Disclaimer: I am a WordPress Developer, so of course I am partial to the platform. But I (like millions of others) have good reasons to feel that way.

Before getting to the reasons, I have a bone to pick with some grossly outdated misconceptions about the platform.

Myth 1: WordPress is “Just for blogs”

The reality: It started out that way 13 years ago and has since, evolved.
…Quite beautifully at that.

The key to understand it is simple: WordPress is still, primarily, a blogging tool. And upon this rock is built a full-fledged content management system well on its way to become a self-sustained web-app development framework (more features are being added to the core as we speak).

It comes complete with Database, URL mapping, template system, caching, AJAX, Automatic configuration options, and can be extended with other web services for an even speedier development.

Simply put it this way: The platform retains the inherent simplicity of a blogging tool and builds upon it with enough options to give Tony Stark’s JARVIS a run for its money.

Developers can make WordPress whatever you need it to be.

Myth 2: “It can’t handle large, heavy-traffic websites”

The reality: It’s quite scalable, actually.

Guess what the following sites are built upon (You may recognize some names):

Source: The Walt Disney Company

walt disney


Source: BBC America (Image captured on my phone)
Oh, it’s not all entertainment either.

Source: Bata

Not to forget Google Ventures

Or this is Finland (pay special attention to how translation-ready it is):


There are thousands of other brand names recognizable over the world that have their websites built on different flavors of WordPress.

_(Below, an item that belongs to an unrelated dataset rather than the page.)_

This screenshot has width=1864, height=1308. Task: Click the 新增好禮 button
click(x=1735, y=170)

And it handles all of that brilliantly.

The scalability essentially depends on what your developers did with the website back-end and database and how much weight your server can take.

Myth 3: It’s Not Secure

The Reality: It’s no more ‘unsafe’ than anything else out there.

This one point is usually the one taken out of context and warped beyond mortal understanding. The core itself is actually more secure than most other platforms, simply through the stripped-bare core and super-hardened core (that’s why it’s still a ‘blogging’ tool) and continuous upgrades rolled out by a very tech-savvy crowd of programmers.

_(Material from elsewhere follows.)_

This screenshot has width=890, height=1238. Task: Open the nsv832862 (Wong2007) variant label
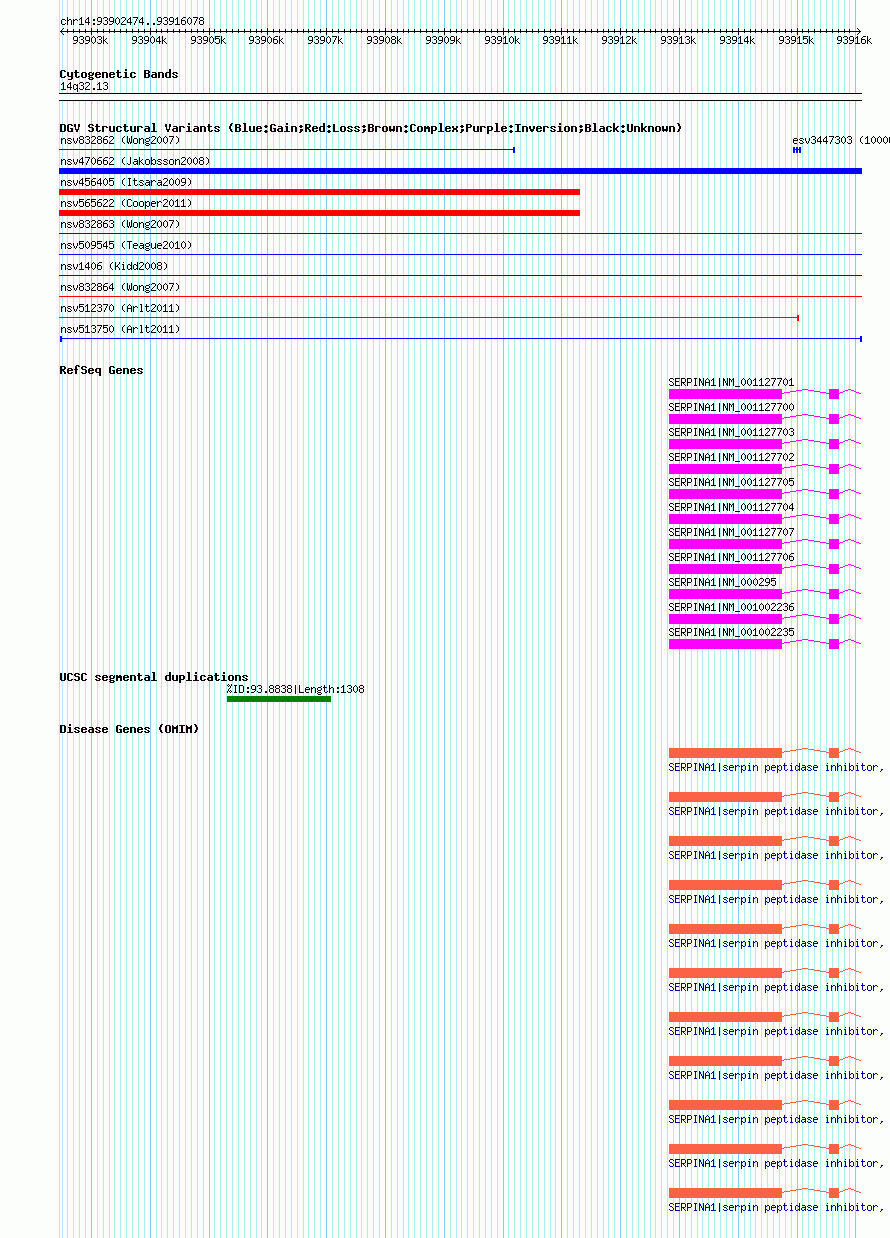(120, 141)
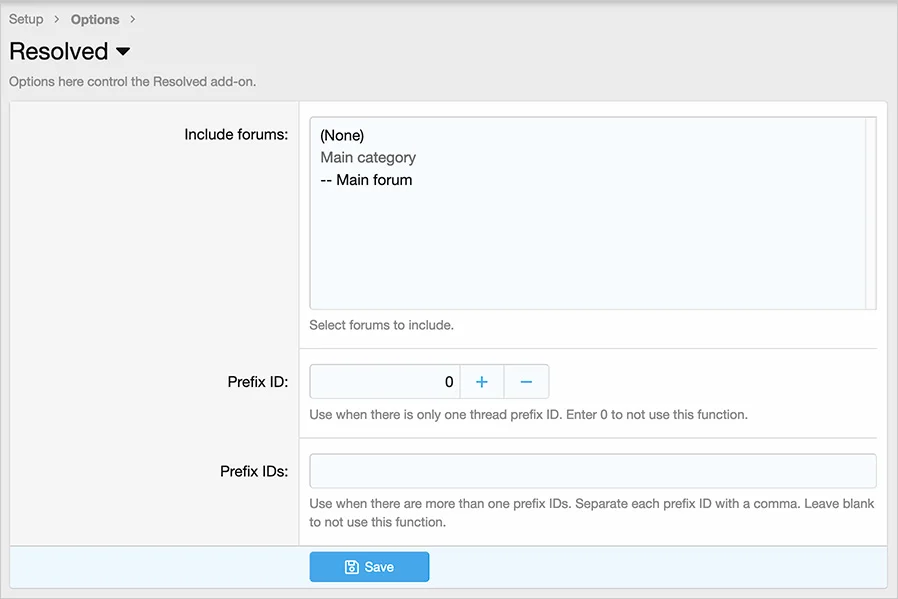Click the minus icon to decrement Prefix ID
Screen dimensions: 898x599
coord(527,382)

WordPress attracts hackers’ attention because it’s the most-widely used CMS out there. The larger the target, the better are the chances of someone making a hit. But if that becomes the reason you shouldn’t be using WordPress, than you shouldn’t be using Microsoft Windows, Adobe, or Android smartphones either.

If you have good WordPress maintenance in effect and a server that doesn’t qualify as a “soup-kitchen”, you will be alright. And make no mistake, if you have a website, you’ll have to spend time keeping it secure. WordPress actually makes it easier (because nowhere else will super-powered plugins like WordFence be available free of cost)

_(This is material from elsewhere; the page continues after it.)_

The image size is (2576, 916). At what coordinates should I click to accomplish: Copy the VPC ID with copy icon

WordPress is SEO friendly, responsive, and fast: out of the box. It has features that make daily publishing of content and management of your website easier than ever.

• Theme based Designing

You are capable of changing the entire site’s look with a few clicks. WordPress customization is a matter of minutes and as easy as selecting a theme and downloading>activating it.

• Power-up with Plugins

Plugins and widgets add more magic for you and your users alike. Anything you want your website to do you can find a plugin that makes it happen. Google analytics and SEO, sliders, image compression, live chat, social media and community building, online stores, caching and CDN integration, calendars and events, project management, what have you…

As long as you are picky about the plugins you install (even magic can have side-effects) for performance and security reasons, you are golden.

• Total Control with user roles

Multisite network or not, the admin (super admin in multi site networks) has total control over who sees/does/controls/ what. That includes reading, posting, adding plugins/themes, updating, assigning user roles etc.
Clear ‘separation of concerns’: You define and set user capabilities according to your team members.

• Learning curve

This is the cherry on the cake. No matter what shape your website takes after development, you’ll be able to understand and work with the admin dashboard as easily as kids take to smartphones these days (seriously… they are faster than “ducks to water” analogy).


You’ll find that compared to basically everything else out there: WordPress is easy to use, easy to market online, time-and-money saving… if you hire a WordPress web development company who know their way in-and-around the platform.
There’s no better thing of beauty than a WordPress website created by an expert.